Le silence de l’eau – Printemps 2016

Juste avant la pluie, Claudia a planté des pieds de tomates, des betteraves et des carottes. « T’as vu Maman, elles sont bien arrosées! » Si seulement cela pouvait ne pas trop les abimer. 3 Jours plus tard, coupure de courant. Il parait que le centre ville est inondé. en revenant, « ils ont secouru un chat et un chien avec un bateau ». Scènes sans mot. L’électricité tarde à revenir. « Ouah, il est bleu ! » « C’est pas le plus puissant mais ça devrait suffir à avoir suffisamment de courant ». Première nuit d’obscurité urbaine, première nuit du silence de l’eau.

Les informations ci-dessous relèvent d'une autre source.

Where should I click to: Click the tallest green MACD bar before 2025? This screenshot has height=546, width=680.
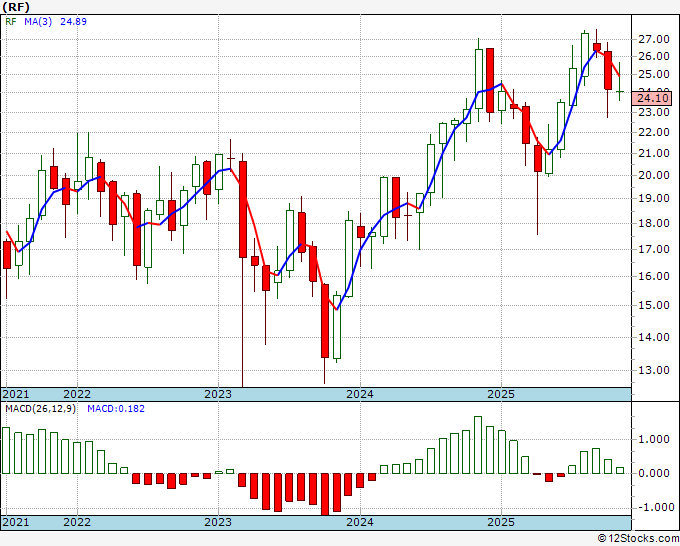[478, 445]

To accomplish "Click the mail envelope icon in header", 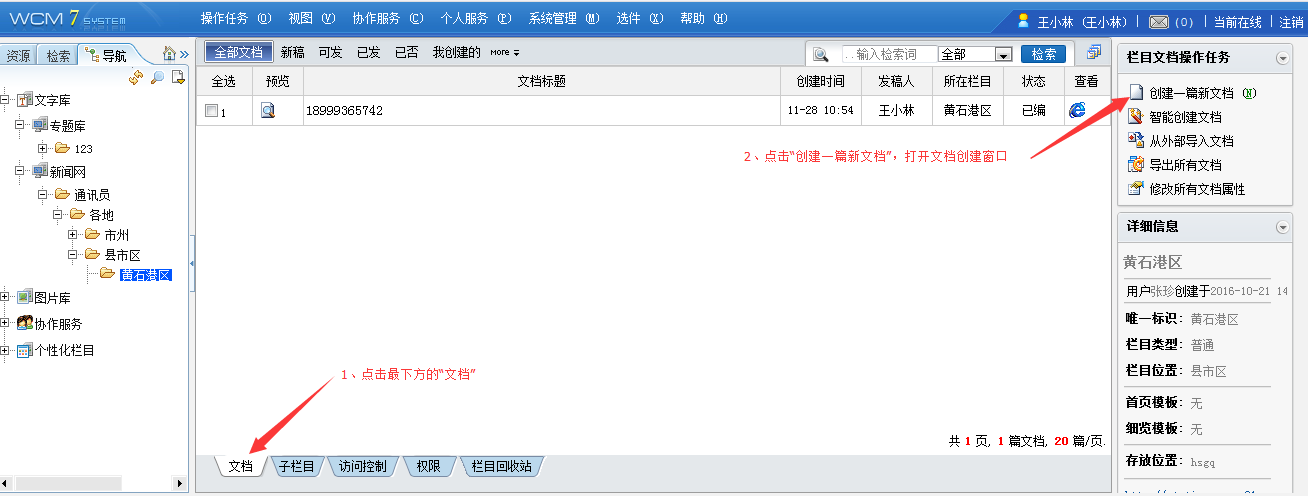I will tap(1159, 21).
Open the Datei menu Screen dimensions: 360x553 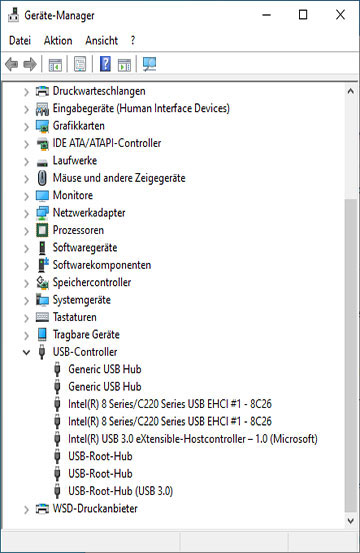click(20, 41)

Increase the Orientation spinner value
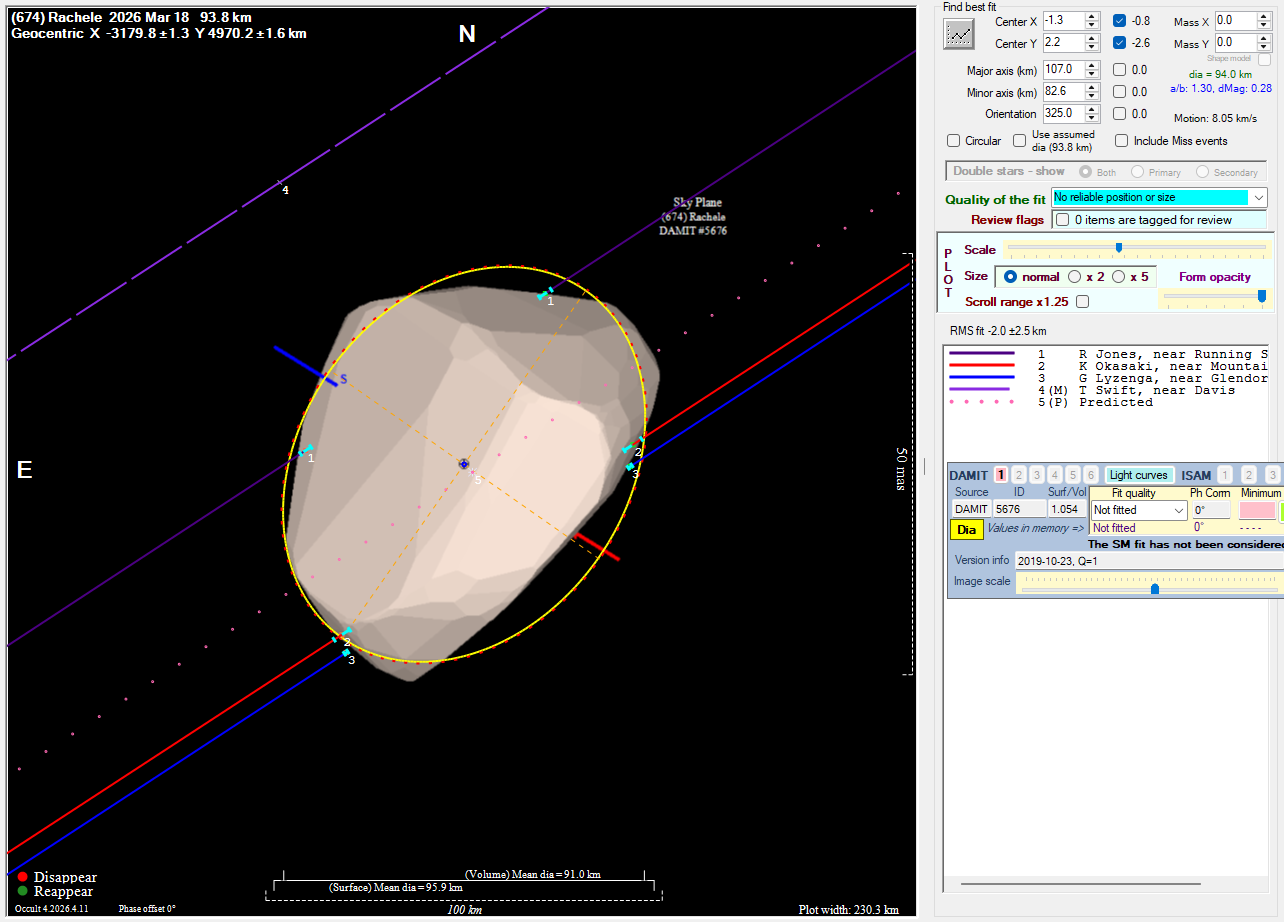tap(1092, 109)
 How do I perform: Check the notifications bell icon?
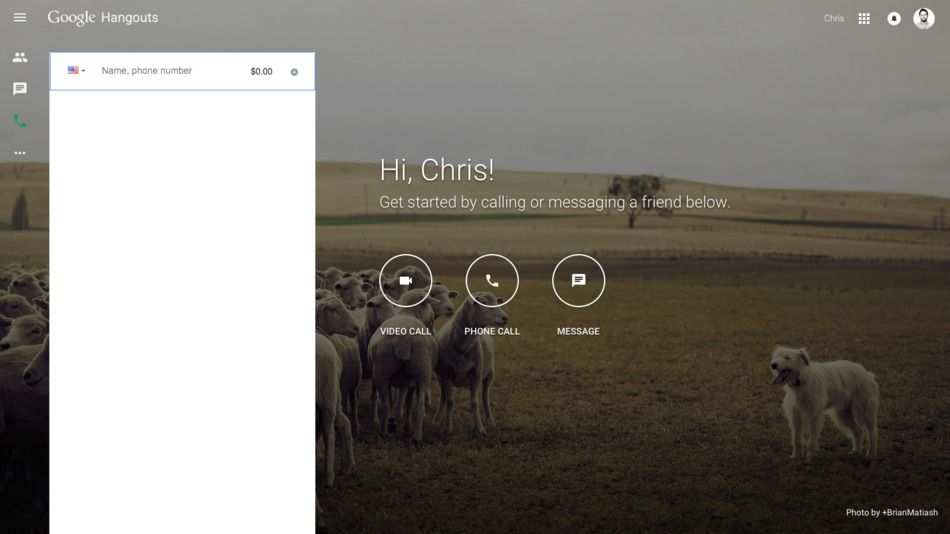894,19

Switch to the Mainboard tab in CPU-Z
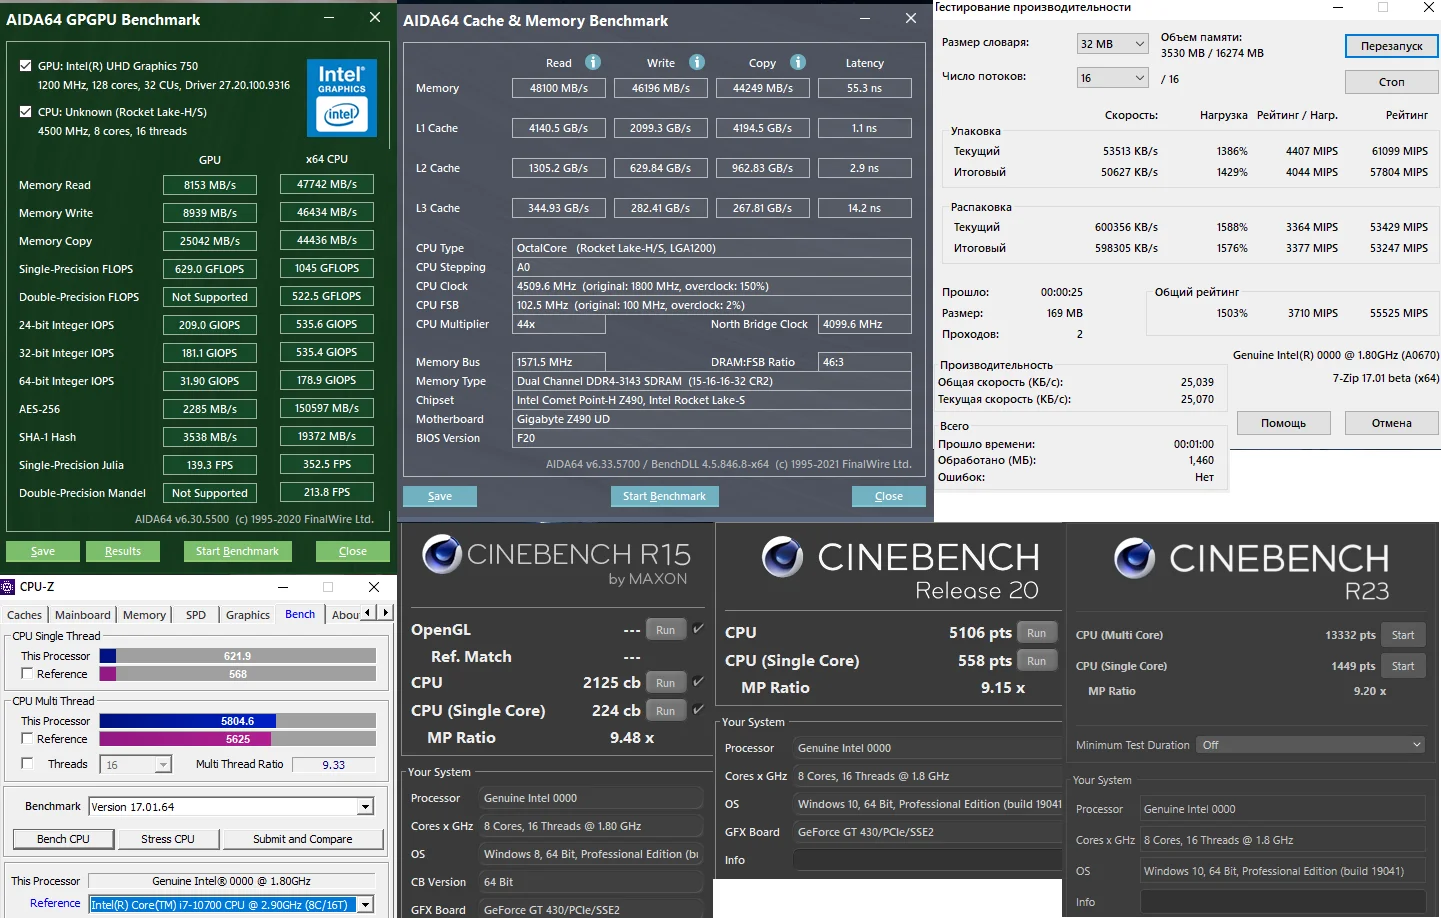coord(82,615)
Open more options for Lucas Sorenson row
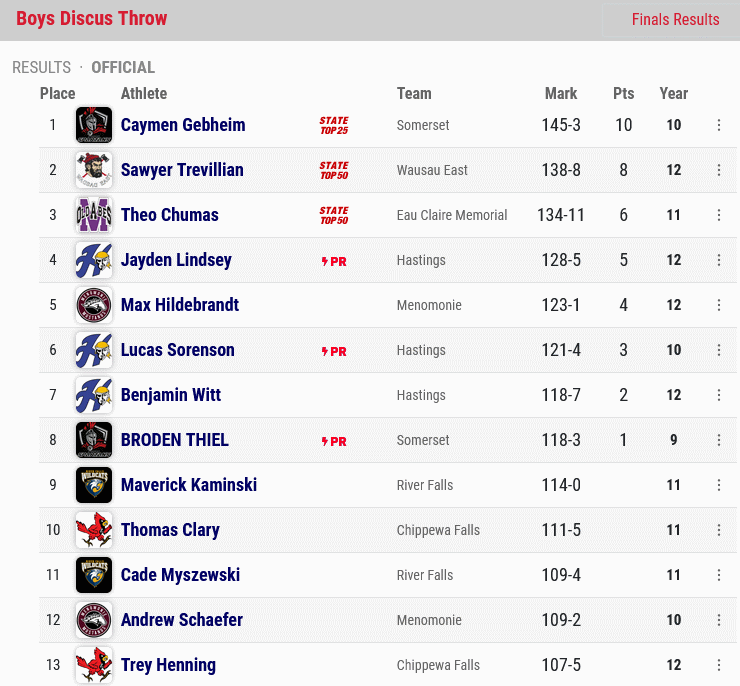This screenshot has height=686, width=740. (x=719, y=350)
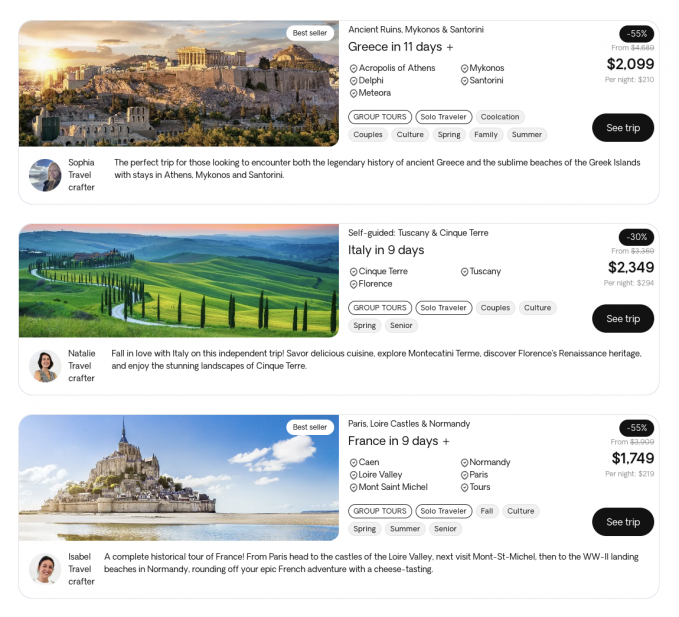Viewport: 679px width, 617px height.
Task: Click the location pin beside Tuscany
Action: pyautogui.click(x=464, y=272)
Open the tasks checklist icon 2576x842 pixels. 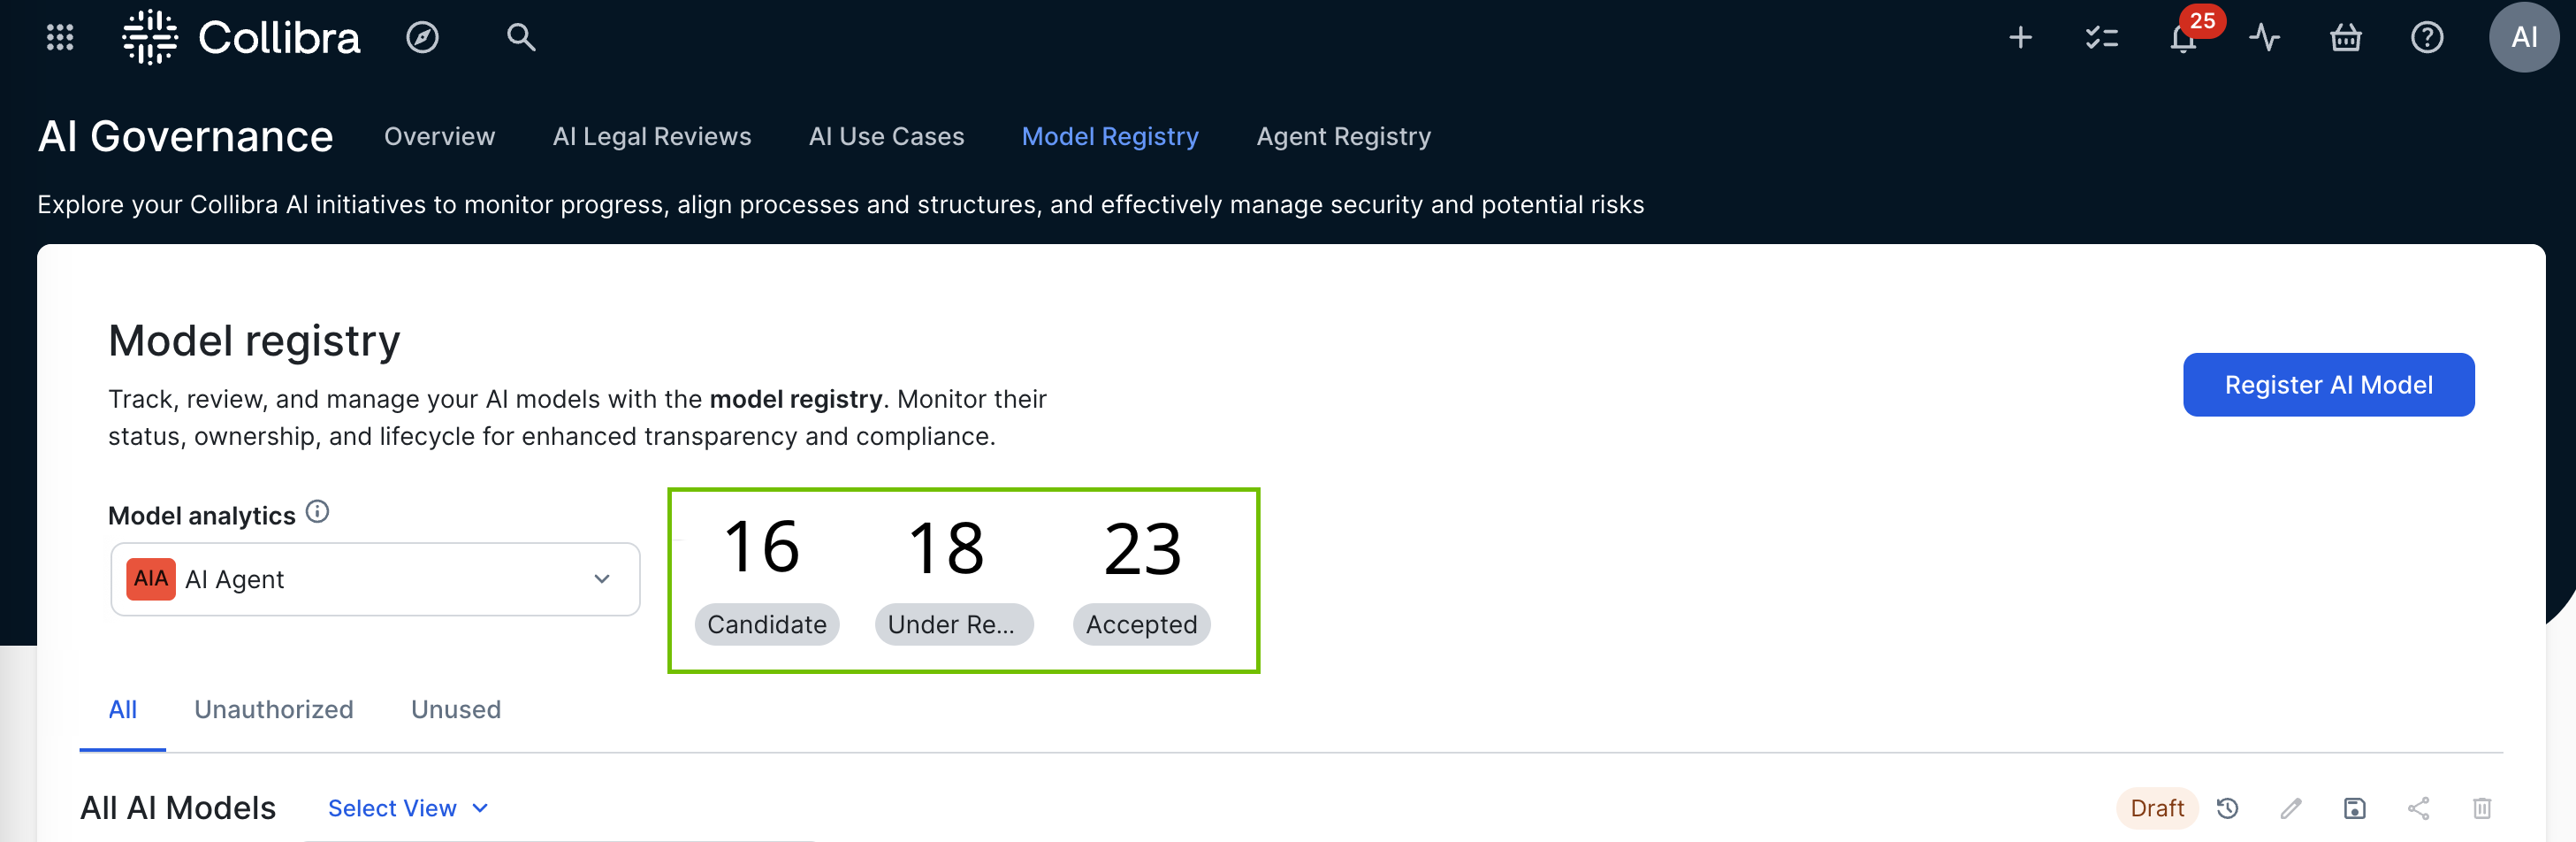2101,38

Le lendemain, l’eau courante est coupée. bien que non sinistré par l’inondation, le doute prend le pas sur la sérénité. Les 15 packs d’eau et les bidons d’essence sont nos trésors. « Sans le groupe, je crois bien que je paniquerai ». Le 4 jours à vivre coupé de la vie normale, coupé de la vie ordinaire sont longs.
Des personnes pleurant dans leur voiture, des maisons submergées, des gens pétrifiés et d’autres pour apporter leur solidarité. Je n’ai pu photographier que le silence de l’eau.